To summarize, the (9/32) shaft has a smaller mass, a higher drag force and a higher initial velocity.
the (5/16) shaft has more mass, less drag and a lower initial velocity.
Next comes newtons second law. sum(F)=ma=Fdrag
after the bands have released the shaft the only force on the spear is drag. just to simplify this without knowing the actual mass difference of the shafts: mass of(5/16)= 4. Mass of (9/32)=1. NOTE: this is an exaggeration to explain the difference. As a result the initial velocity of the smaller shaft is twice that of the heavier shaft. and experiences 4 times the drag.
Now according to Newtons second law sumF=ma the accel for (9/32)= (.11)(4)=.44 and for the (5/16) = (.12)(1)/4 =.03 creating a ratio of about 15:1. Because of this in very short distances the lighter shaft slows down significantly. This will change at longer ranges because the drag force will decrease as the velocity decrease.

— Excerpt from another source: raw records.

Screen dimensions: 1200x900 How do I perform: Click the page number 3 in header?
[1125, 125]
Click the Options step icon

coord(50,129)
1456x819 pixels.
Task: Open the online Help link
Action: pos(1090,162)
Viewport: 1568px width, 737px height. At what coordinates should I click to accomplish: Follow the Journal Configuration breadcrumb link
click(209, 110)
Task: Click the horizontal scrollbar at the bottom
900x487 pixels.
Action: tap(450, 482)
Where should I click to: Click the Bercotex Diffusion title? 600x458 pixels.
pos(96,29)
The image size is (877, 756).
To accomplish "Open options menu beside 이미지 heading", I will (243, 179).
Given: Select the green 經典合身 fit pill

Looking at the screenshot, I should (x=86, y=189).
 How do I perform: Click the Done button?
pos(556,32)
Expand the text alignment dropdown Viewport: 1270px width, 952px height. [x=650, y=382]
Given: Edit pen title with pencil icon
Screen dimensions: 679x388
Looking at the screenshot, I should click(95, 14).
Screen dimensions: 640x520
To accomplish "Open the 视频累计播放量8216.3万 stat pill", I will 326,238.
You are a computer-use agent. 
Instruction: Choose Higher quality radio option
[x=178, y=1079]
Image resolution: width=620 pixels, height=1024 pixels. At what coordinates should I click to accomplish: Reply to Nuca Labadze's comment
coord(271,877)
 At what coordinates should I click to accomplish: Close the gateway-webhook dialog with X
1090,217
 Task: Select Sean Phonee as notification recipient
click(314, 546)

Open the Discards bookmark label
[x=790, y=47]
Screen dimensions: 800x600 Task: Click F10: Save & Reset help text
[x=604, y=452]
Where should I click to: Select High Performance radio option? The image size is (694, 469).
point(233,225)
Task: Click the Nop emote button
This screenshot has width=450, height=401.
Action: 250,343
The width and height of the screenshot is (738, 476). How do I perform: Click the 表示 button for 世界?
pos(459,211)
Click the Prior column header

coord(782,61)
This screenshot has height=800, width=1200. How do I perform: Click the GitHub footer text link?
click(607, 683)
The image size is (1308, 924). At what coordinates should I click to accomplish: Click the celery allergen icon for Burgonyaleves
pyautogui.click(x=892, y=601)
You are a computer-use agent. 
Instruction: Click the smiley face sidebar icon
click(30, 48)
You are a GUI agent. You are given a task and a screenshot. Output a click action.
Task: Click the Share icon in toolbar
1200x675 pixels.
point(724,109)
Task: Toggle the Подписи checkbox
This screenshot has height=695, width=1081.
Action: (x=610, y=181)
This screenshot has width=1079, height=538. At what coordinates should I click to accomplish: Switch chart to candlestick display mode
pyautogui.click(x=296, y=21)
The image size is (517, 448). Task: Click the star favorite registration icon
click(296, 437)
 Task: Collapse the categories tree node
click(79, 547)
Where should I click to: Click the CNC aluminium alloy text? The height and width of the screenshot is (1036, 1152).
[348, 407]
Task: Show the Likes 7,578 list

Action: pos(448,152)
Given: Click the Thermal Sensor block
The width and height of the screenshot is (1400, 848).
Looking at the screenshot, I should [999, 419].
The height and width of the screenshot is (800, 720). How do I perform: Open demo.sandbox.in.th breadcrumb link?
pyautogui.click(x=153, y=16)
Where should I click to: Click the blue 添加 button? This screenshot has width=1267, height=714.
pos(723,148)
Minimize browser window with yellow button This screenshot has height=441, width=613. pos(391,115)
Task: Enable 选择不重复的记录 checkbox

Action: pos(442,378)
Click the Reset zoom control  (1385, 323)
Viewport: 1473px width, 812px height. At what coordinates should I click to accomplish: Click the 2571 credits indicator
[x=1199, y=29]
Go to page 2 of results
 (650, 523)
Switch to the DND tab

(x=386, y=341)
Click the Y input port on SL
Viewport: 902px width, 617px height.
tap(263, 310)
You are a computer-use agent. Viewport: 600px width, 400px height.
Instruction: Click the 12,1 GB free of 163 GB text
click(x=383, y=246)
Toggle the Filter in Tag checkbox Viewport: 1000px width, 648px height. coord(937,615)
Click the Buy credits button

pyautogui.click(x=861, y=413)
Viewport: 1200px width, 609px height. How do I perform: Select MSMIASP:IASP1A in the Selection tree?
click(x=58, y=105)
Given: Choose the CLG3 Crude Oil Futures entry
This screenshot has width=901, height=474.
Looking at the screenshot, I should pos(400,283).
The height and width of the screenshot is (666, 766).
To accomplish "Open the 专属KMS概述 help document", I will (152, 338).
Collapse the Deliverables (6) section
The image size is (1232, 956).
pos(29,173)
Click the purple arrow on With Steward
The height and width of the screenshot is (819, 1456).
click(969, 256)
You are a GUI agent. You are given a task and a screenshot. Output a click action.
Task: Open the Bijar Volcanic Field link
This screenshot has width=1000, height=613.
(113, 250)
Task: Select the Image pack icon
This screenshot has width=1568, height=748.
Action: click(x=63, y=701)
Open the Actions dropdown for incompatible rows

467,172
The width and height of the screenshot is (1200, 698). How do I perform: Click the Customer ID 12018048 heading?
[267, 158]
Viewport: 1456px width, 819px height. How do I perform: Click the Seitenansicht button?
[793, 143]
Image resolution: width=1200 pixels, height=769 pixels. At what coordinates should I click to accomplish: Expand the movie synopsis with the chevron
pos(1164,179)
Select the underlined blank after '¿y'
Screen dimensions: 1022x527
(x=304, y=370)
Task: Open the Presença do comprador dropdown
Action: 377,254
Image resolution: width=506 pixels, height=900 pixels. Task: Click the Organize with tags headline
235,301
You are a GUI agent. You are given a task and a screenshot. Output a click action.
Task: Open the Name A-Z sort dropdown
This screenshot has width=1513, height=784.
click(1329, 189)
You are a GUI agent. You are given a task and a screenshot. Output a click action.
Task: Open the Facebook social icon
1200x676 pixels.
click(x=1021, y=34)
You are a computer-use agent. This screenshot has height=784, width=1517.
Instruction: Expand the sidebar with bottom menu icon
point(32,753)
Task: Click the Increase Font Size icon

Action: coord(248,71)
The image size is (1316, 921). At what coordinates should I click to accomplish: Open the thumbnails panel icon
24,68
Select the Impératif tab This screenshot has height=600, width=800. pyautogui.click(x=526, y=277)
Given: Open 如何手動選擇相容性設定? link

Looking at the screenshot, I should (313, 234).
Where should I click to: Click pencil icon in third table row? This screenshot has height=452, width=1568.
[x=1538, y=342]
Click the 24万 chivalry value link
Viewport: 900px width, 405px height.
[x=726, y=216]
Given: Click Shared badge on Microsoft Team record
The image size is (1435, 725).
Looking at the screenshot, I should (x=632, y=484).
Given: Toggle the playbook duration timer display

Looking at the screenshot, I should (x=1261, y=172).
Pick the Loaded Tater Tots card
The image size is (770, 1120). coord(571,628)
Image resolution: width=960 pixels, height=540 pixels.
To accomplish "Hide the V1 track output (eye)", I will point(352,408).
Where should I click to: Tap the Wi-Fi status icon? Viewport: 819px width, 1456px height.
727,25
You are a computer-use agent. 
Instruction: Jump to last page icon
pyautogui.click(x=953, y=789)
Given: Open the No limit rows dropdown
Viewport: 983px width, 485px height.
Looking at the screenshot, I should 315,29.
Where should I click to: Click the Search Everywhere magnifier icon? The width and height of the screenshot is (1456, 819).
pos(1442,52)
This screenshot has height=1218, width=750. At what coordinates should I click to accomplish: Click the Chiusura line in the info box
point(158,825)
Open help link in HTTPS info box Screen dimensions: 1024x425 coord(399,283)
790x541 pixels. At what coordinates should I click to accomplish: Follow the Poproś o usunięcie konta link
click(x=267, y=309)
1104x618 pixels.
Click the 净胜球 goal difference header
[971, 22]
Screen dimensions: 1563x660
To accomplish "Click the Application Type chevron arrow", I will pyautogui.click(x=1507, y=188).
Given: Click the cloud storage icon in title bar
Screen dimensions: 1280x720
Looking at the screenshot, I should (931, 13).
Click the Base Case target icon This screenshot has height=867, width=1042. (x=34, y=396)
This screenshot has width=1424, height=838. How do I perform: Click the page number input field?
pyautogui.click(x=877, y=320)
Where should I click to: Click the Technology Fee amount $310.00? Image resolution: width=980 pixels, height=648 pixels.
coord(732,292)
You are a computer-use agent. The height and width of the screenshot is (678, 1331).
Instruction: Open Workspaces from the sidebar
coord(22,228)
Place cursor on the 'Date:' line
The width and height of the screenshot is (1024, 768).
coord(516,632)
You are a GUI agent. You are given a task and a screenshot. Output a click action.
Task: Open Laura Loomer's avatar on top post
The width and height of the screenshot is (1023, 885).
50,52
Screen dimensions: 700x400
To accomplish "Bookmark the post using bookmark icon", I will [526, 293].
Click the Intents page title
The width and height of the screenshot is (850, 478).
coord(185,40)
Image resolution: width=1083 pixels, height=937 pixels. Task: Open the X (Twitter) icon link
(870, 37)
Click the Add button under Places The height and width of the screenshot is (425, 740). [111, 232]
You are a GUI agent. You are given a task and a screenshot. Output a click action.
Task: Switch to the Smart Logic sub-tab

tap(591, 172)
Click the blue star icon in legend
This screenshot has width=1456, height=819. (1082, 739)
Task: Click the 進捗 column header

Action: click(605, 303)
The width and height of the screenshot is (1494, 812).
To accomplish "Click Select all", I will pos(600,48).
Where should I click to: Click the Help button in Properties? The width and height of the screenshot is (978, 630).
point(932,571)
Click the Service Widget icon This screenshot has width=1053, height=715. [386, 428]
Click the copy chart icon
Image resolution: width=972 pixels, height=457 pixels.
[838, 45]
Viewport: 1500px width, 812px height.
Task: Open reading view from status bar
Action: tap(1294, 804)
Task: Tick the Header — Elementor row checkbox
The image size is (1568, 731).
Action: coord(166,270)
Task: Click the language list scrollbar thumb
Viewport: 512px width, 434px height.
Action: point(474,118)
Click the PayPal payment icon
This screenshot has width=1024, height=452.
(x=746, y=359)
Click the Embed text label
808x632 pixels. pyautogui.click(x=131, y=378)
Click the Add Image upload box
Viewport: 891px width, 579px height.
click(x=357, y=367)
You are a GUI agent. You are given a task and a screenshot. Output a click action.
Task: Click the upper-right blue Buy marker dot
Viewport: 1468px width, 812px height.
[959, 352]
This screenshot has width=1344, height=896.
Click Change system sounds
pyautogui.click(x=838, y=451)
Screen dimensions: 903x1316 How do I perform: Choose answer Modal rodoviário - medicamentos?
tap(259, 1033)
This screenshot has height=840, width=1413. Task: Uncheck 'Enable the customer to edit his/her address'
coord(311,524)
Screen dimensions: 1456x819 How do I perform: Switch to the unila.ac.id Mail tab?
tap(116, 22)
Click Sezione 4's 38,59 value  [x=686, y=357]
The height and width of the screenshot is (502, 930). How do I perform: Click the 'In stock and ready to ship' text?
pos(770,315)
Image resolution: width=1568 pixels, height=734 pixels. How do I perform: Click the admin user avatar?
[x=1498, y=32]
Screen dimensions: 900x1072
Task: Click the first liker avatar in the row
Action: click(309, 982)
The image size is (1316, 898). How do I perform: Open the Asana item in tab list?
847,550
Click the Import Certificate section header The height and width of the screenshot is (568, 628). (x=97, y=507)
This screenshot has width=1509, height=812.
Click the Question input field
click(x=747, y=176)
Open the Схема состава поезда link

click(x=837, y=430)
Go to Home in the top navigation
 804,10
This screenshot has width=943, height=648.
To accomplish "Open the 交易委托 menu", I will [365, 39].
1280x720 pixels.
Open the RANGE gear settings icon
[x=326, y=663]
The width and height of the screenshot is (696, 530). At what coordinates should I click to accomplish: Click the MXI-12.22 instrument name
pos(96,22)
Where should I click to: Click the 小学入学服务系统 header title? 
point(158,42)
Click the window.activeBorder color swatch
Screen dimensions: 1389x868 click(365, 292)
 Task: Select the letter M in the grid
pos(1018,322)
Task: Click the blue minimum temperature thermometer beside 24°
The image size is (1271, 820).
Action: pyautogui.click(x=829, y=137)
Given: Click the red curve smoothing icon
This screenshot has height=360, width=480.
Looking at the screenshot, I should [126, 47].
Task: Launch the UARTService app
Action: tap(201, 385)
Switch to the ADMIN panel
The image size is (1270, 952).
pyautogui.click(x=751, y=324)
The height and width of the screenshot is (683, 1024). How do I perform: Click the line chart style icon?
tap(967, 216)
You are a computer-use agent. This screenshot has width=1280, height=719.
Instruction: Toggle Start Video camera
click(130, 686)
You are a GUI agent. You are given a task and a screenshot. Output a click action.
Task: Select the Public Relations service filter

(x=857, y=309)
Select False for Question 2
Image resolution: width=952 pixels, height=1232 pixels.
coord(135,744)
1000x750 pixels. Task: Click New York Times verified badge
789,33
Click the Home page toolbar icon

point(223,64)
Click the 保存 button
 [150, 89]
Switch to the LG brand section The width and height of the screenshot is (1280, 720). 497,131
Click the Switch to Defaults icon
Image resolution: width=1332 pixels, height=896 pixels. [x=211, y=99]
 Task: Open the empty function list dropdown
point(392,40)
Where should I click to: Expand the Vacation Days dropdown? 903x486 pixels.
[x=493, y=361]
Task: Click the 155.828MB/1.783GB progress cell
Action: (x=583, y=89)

There will be a point some distance from the barrel that both will penetrate the same distance.
So even though this is a significant exaggeration the lighter shaft slows down a huge amount in the first few feet and because momentum = mv and the the shaft is lighter but not enough faster to compensate. Now because the heavier shaft has higher momentum it then hits the fish/target with more punch.
I really hope this makes sense and that I didnt loose anyone with the simplifications or the notation. Jeff this should explain your experiment. This also explains why heavier shafts can travel farther. Now I need to go do my actual physics homework.